# The exercise:
Pull out each line of the items below that contains the word "title", copying those lines unchanged.
* Start Recorded information *
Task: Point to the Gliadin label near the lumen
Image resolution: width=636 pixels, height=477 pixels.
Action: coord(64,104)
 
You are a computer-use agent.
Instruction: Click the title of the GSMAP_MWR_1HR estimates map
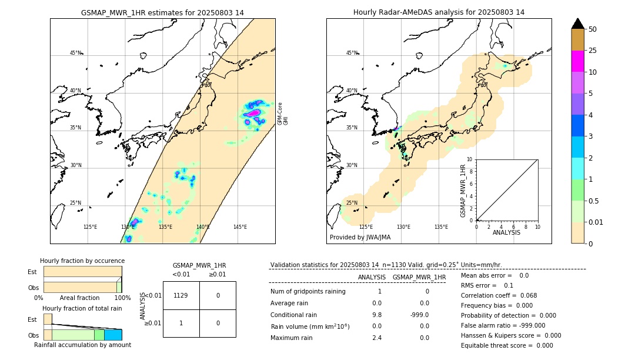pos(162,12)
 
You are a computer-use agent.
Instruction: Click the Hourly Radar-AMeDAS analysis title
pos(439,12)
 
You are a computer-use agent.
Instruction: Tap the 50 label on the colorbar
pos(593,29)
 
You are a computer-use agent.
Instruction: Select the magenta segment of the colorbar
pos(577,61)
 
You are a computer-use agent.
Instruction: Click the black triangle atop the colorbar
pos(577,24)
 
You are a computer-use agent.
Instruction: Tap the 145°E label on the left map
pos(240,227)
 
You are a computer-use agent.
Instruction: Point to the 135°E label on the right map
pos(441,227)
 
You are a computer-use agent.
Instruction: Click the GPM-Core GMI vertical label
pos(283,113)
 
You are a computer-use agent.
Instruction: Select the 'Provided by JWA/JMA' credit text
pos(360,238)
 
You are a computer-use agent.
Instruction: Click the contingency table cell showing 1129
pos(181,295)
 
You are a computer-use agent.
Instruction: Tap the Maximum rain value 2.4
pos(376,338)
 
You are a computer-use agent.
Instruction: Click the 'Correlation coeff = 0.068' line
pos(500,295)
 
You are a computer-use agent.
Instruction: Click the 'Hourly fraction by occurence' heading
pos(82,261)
* End Recorded information *
# Exercise answer:
Instruction: Click the title of the GSMAP_MWR_1HR estimates map
Instruction: Click the Hourly Radar-AMeDAS analysis title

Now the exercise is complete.